[Stored items]
════

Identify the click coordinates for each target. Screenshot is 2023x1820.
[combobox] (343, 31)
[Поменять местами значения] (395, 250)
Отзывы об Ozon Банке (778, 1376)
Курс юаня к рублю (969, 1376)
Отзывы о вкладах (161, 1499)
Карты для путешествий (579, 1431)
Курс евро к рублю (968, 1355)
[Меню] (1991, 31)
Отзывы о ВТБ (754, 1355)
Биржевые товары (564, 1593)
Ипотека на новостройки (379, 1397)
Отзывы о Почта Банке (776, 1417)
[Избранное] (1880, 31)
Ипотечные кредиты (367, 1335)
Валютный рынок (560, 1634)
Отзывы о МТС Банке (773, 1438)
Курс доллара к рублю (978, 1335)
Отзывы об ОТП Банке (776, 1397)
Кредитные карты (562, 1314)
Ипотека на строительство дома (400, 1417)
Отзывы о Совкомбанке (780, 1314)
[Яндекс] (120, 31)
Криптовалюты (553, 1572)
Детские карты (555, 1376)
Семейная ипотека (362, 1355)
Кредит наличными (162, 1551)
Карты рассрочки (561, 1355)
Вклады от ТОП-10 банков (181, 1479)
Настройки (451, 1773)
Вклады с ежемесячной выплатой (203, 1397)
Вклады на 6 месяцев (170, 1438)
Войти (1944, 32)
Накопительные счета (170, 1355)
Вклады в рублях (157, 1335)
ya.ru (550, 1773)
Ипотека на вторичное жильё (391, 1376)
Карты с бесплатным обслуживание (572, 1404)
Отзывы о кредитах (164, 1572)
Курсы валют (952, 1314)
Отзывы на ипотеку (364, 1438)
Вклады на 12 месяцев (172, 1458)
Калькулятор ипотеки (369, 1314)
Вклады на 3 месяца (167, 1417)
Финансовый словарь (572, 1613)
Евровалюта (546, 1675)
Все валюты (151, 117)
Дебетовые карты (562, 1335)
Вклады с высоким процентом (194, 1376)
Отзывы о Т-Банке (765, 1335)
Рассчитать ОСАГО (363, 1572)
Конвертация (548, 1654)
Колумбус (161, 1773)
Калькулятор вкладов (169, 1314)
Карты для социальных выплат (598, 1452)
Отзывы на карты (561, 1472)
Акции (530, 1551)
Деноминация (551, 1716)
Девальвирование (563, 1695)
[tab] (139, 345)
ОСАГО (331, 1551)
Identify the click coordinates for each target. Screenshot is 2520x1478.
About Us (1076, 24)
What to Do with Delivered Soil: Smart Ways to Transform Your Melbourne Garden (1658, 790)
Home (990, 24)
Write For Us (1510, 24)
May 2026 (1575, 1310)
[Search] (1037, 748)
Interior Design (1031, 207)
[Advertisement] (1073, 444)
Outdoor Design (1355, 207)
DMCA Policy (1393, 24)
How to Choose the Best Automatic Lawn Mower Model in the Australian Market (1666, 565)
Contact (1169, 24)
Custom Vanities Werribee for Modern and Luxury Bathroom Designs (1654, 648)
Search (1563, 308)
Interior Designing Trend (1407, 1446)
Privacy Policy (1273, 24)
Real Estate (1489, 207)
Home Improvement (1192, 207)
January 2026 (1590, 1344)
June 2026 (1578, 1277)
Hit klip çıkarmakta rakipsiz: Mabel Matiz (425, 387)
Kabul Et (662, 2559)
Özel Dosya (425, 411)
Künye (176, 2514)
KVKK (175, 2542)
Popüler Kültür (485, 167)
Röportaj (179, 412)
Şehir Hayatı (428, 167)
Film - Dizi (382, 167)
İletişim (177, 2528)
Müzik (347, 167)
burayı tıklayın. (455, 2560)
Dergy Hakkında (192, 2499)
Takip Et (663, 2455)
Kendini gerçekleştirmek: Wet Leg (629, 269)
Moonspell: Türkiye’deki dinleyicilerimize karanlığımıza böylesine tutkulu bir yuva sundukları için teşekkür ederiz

════

### Brief
Above are the records; print exactly the lines from the line with "Write For Us (1510, 24)" to the line with "Hit klip çıkarmakta", including both, and nothing else.

### Exercise output
Write For Us (1510, 24)
May 2026 (1575, 1310)
[Search] (1037, 748)
Interior Design (1031, 207)
[Advertisement] (1073, 444)
Outdoor Design (1355, 207)
DMCA Policy (1393, 24)
How to Choose the Best Automatic Lawn Mower Model in the Australian Market (1666, 565)
Contact (1169, 24)
Custom Vanities Werribee for Modern and Luxury Bathroom Designs (1654, 648)
Search (1563, 308)
Interior Designing Trend (1407, 1446)
Privacy Policy (1273, 24)
Real Estate (1489, 207)
Home Improvement (1192, 207)
January 2026 (1590, 1344)
June 2026 (1578, 1277)
Hit klip çıkarmakta rakipsiz: Mabel Matiz (425, 387)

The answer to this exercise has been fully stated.